The lyrics were sung in a combination of literary and biblical Hebrew, modern Hebrew slang and a number of other languages, including Arabic, Persian, Turkish, Greek and Kurdish languages. According to Amy Horowitz this new style clearly revealed the “ingathering and subsequent blending of Diaspora Jewish communities as a patchwork or overlapping neighbourhoods rather than a homogeneous national whole” as planned by the early Zionist leadership. 
 
Throughout the 1950s and 1960s this music was mainly played live during Mizrahi neighbourhood celebrations, such as weddings, births, bar mitzvahs, and religious holidays. During the 1970s however this should change. On the one hand, Mizrahi neighbourhood youth started to become more politically conscious and, inspired by the African American civil rights movement in the US, also more active. Radical political movements, such as the Israeli Black Panthers, mobilised to challenge the hegemonic state policies by the Ashkenazi ruling class, and instilled a new pride in the Mizrahi communities, which in turn also influenced Mizrahi artists and eventually led to a Mizrahi cultural renaissance, which would redefine the boundaries of Israeli society. 

A Yemeni wedding in Kerem HaTeimanim, the Yemeni neighbourhood of Tel Aviv, 1979

 

Equally important to the rise of Mizrahi music was the invention of the cassette. In Israel like in many other places the cassette’s affordability and plasticity facilitated “commercial and musical growth, empowering community-based music and altering local soundscapes forever”. Mizrahi musicians were thus enabled to sidestep the state-controlled media and other mainstream channels that had rejected their music and started selling hundreds of thousands of cassettes in their neighbourhoods and among the vegetable and household appliance stalls in Tel Aviv’s central bus station marketplace. Ashkenazi radio editors, record companies and listeners however still refused to pay attention to this “culturally inferior” music.
In the 1980s Zohar Arhov, a musician of Yemeni descent finally managed to infiltrate national airwaves.

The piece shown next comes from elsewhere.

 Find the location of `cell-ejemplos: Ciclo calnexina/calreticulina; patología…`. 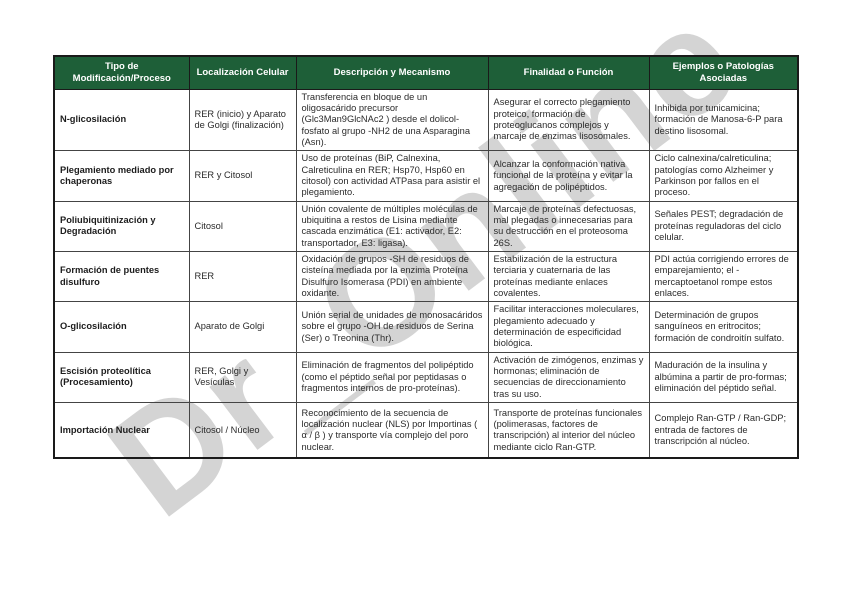

cell-ejemplos: Ciclo calnexina/calreticulina; patología… is located at coordinates (724, 176).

Through the singer’s immediate success Mizrahi music was for the first time aired on mainstream Israeli radio stations, however only in specific programmes that would usually be broadcast late at night.
Finally by the end of the 1980s Haim Moshe, another son of Yemeni immigrants made a breakthrough into Israeli mainstream and appeared on prime time television, in music festivals and in official state and religious celebrations. Moshe’s hit single “Linda”, became also immensely popular among Israel’s enemies and he received tons of fan mail from Gaza, the West Bank, Syria, Lebanon and Jordan. In one letter a young Syrian girl wrote to him:
“If the Syrian people requested, do you think Israeli singers would come to perform for us personally? I am trying to learn Hebrew so I can understand the words to all your beautiful songs. I ask God that an agreement can be reached between our two countries so that we will be able to see you.” 
In the following years even established Ashkenazi singers started quoting the Mizrahi style and thereby added to its acceptability and popularity. By now most Israeli mainstream nightclubs play Mizrahi pop and the above mentioned Zohar Argov was postmortem declared an Israeli cultural icon.
Amy Horowitz asserts that music is a “kind of territory where incongruent and contesting cultural forms can meet. This convergence could produce a healthy coexistence whereby diverse forms flourish in mutual respect and creative interaction.” Mizrahi music managed to incorporate elements of the Middle East into the otherwise so Western Israeli culture and succeeded in blurring the borders between Arab and Jewish Israeli culture. However, the fact that Jews from Middle Eastern origin are referred to as “Mizrahim”, and not as Jewish Arabs, already hints at the dichotomy and the inferred antagonistic relationship between the two groups. Until today Jewish and Arab cannot be thought together in Israeli national culture.